Monday, November 10, 2008

TRANSFIGURATION 3

In recent weeks I've got myself into some fun and passionate debates regarding human versus animal intelligence - and naturally, taking the side that chimps and birds (for example) are more intelligent than us lot. Having now built up some incontrovertible arguments in defence of said thesis, both philosophical and physiological, of which even a student of the great Socrates would be proud, I think it's only fair to share with you from whence some of my best source material is derived. Still waiting for National Geographic to make More Stupid Than An Amoeba, but give them time, we're getting there.

4 comments:

kerstin said...

Christ talk about lazy blogging. Every post coming soon?

Shonx said...

Found the National Geographic piece fascinating. My old flatmate's collie managed to figure out that if she removed the door handle from her owner's room that she would be able to come and go as she pleased - didn't realise until we were all moving out and found the door knob hidden under the lining of her dog basket. Pretty canny pooch that one.

Odile Lee said...

"The video included scenes of a human failing the test, seldom recalling more than one or two numbers, if any."

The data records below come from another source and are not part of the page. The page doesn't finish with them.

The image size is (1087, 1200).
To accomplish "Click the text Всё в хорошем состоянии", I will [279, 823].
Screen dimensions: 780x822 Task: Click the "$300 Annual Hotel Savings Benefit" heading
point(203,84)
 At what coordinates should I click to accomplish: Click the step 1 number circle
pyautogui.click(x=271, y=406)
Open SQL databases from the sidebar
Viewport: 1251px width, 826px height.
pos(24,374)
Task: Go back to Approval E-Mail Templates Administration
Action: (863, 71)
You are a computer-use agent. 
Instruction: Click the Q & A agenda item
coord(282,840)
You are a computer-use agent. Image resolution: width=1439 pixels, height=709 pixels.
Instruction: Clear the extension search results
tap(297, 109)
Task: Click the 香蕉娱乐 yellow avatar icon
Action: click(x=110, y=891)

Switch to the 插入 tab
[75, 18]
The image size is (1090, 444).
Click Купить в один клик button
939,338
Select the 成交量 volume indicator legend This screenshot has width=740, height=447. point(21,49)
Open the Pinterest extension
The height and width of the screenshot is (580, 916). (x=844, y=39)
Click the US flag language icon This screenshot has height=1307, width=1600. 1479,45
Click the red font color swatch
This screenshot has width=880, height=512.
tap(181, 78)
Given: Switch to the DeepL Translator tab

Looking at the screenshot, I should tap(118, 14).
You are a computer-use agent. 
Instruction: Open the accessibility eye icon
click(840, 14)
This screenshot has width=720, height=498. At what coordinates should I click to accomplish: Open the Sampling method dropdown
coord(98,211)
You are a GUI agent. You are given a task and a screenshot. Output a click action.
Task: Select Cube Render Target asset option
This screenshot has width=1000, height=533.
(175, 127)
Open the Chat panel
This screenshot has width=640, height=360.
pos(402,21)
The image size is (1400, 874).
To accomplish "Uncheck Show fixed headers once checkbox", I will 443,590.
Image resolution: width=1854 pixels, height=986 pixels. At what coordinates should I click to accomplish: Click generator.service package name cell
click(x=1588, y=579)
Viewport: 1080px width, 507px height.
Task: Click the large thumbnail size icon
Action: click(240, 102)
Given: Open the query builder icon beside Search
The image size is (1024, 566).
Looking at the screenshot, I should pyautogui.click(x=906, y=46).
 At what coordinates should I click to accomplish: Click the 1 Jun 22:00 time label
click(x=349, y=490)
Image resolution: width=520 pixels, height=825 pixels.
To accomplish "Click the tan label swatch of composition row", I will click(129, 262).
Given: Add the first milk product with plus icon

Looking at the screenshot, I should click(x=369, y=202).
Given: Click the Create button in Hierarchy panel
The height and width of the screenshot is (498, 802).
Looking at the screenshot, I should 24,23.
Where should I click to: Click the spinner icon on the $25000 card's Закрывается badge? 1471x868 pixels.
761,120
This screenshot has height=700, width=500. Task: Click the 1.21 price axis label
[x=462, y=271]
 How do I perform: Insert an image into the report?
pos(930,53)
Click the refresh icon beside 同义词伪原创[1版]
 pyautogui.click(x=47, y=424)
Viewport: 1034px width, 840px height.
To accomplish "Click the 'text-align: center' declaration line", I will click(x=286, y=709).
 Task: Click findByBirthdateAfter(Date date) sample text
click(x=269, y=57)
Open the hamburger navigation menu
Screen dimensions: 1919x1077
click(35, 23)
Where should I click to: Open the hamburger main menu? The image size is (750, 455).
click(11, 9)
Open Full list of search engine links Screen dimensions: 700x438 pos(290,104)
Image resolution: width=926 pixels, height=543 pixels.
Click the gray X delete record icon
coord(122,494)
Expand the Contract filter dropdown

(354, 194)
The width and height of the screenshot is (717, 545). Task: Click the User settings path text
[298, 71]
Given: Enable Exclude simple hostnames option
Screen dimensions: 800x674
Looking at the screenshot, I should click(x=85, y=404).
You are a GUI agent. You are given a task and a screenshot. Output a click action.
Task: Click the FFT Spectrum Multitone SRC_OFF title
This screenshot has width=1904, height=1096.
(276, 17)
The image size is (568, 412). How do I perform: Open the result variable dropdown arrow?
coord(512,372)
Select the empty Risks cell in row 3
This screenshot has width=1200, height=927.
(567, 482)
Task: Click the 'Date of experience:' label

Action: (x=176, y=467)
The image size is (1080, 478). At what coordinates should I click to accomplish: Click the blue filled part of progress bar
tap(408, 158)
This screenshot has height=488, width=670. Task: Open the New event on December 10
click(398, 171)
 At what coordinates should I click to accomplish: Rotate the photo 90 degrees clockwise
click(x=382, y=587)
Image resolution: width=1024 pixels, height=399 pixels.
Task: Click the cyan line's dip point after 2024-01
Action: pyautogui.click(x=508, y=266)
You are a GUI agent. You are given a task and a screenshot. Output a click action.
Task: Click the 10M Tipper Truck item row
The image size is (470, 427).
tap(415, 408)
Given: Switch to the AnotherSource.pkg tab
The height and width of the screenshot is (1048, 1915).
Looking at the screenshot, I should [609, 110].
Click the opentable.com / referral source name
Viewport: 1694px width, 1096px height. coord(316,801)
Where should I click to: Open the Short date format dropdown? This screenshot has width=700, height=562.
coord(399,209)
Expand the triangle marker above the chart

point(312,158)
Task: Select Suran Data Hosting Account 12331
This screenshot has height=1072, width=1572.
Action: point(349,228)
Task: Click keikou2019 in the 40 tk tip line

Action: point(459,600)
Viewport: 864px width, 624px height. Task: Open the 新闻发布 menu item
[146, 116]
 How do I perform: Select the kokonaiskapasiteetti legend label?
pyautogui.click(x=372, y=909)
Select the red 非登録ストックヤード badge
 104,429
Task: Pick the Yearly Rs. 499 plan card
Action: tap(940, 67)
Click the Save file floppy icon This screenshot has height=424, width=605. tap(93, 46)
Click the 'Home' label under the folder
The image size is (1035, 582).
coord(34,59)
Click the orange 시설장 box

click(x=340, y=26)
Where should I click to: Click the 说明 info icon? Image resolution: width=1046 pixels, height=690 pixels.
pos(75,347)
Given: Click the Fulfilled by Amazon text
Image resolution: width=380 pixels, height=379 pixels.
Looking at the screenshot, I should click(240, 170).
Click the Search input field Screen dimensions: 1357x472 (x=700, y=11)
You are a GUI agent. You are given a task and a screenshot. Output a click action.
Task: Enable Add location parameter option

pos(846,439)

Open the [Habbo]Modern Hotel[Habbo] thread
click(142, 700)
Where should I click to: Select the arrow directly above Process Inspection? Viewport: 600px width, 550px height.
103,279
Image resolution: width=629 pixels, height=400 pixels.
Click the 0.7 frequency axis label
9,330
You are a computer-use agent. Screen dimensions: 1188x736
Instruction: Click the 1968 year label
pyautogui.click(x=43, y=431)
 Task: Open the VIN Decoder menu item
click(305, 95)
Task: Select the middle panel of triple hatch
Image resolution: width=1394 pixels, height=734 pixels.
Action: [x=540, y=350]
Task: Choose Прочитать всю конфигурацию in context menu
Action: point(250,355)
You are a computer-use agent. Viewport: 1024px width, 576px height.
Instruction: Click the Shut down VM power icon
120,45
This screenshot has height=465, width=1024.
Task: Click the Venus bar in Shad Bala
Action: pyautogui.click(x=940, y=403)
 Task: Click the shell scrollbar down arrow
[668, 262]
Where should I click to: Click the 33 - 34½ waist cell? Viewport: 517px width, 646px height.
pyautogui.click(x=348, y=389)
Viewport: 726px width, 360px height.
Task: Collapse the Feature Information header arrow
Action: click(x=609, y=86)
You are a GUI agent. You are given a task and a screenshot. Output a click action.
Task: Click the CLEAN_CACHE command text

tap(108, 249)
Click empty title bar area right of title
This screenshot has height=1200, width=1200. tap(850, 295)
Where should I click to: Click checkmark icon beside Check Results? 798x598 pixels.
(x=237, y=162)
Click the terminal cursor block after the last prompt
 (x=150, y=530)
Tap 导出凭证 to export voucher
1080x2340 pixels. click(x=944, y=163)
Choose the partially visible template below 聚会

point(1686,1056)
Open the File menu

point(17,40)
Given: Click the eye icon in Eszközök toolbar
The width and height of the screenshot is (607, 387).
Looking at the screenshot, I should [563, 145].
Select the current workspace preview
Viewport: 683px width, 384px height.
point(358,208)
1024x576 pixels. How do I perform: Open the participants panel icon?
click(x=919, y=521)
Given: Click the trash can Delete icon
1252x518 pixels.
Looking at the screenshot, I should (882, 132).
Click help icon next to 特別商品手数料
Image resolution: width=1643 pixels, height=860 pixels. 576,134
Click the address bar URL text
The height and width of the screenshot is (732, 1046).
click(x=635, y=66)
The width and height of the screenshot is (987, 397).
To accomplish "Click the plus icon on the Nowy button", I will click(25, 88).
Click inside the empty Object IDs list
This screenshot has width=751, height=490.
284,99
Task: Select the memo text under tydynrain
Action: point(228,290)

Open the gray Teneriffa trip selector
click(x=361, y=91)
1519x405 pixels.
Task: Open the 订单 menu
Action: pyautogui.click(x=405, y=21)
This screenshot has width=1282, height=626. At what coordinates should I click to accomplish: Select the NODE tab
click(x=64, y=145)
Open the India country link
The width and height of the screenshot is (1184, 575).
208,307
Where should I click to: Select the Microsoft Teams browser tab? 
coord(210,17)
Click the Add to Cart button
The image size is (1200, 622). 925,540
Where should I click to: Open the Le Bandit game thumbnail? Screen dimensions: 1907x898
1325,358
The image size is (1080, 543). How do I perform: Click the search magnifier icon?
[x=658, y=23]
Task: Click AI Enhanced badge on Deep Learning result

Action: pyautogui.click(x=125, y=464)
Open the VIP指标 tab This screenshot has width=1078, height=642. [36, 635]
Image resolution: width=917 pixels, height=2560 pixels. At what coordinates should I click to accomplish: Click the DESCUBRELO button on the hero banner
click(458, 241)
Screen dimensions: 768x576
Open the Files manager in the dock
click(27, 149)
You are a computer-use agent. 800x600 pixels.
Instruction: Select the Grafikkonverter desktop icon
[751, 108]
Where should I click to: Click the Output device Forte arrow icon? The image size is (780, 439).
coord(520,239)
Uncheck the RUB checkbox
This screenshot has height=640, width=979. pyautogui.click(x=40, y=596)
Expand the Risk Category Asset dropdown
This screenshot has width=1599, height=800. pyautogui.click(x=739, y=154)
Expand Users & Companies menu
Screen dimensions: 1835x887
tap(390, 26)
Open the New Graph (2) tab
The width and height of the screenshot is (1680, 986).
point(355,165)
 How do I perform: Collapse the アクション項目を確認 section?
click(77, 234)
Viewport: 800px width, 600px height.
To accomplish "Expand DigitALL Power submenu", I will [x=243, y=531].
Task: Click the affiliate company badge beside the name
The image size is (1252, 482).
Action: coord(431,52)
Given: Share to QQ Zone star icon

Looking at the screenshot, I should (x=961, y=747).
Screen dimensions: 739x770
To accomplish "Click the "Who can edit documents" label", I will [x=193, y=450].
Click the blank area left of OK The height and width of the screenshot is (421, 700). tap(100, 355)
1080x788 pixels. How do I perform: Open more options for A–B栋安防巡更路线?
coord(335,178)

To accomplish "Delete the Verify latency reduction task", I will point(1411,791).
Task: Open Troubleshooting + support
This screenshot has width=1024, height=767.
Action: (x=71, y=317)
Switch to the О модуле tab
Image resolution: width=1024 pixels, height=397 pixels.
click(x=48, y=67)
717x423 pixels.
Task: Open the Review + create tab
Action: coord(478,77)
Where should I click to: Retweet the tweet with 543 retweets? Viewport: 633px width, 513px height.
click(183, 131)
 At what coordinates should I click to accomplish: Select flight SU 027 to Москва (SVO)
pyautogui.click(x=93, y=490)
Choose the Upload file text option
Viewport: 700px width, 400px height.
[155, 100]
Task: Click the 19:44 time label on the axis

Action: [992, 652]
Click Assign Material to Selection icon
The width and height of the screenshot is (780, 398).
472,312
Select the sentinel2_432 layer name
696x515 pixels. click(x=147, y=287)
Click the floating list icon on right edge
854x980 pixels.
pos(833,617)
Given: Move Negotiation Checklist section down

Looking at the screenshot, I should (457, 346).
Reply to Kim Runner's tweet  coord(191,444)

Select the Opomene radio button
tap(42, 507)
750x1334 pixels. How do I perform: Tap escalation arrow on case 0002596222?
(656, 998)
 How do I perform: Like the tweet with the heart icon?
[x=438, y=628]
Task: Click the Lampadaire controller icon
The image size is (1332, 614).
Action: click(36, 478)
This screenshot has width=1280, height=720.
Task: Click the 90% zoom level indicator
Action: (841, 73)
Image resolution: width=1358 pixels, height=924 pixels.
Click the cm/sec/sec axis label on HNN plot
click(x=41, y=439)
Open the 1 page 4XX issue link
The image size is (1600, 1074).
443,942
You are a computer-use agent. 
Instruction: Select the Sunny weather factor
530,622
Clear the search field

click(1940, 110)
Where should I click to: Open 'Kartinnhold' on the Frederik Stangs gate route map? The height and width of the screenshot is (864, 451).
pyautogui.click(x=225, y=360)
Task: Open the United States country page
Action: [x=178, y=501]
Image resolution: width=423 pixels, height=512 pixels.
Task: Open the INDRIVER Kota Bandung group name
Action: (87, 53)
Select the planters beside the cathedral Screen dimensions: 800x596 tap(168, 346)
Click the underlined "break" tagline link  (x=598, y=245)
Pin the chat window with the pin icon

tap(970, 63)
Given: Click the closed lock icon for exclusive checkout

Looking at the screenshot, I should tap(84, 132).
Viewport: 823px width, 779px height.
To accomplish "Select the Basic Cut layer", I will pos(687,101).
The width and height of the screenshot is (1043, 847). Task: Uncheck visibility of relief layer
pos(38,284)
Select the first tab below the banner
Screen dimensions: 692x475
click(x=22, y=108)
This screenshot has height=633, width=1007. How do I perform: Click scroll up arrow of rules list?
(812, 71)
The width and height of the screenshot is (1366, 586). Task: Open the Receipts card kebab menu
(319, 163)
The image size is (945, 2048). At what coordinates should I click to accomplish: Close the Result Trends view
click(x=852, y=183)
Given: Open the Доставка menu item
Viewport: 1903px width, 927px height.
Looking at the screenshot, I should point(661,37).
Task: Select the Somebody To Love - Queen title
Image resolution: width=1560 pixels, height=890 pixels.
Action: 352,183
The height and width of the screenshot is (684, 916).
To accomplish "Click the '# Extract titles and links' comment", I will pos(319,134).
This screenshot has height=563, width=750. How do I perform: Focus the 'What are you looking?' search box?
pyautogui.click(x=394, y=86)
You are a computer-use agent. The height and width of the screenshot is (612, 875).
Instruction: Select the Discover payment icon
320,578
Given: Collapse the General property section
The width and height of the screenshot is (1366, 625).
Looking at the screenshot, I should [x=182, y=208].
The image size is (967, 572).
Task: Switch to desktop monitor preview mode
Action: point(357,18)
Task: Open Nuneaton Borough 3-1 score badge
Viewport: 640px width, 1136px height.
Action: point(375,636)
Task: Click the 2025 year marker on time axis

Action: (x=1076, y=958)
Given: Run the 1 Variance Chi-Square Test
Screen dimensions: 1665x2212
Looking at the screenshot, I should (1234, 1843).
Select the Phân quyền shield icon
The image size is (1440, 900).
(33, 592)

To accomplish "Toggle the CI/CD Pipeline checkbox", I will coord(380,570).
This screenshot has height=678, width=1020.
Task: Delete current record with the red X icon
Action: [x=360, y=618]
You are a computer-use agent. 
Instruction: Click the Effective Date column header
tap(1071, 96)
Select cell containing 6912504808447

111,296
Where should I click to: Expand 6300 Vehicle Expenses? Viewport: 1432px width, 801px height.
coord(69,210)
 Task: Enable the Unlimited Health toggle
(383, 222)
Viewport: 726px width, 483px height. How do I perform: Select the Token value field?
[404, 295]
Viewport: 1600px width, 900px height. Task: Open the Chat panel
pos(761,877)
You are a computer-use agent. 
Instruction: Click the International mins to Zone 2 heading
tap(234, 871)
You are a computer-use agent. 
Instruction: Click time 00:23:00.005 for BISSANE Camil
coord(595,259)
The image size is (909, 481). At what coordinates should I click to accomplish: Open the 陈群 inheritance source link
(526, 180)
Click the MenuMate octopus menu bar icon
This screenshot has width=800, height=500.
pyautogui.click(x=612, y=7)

ADHD- which involves greatly reduced forebrain activity, retains this. My fav game as a child, and now as a adult- Im known as "the person who can find anything" at work ( large dept store. Photo memory, It seems.Scarily, works even if massively sleep lagged, AND no idea what item looks like or where it could be. Found myself going into storerooms, and seeing hand just reach out ( to me what seemed random) and grasp the item in question.

" No fellow chimp was seen to take advantage of his disability."

I find those intelligent enough to embrace the beast within ( subconscious or what have you, I don't know, all different ways of "undoing yourself used I ascertain )- in humans, to be the same towards myself, and others more burdened with real, terrible disability.
Perhaps there is hope, there. Somewhere.

Odile Lee said...

" “It is the desire to act like others, an identification with certain others,”...

This also, a hallmark of those Ive found to be truly, different individuals in their ability to transgress borders not usually allowed to self by majority.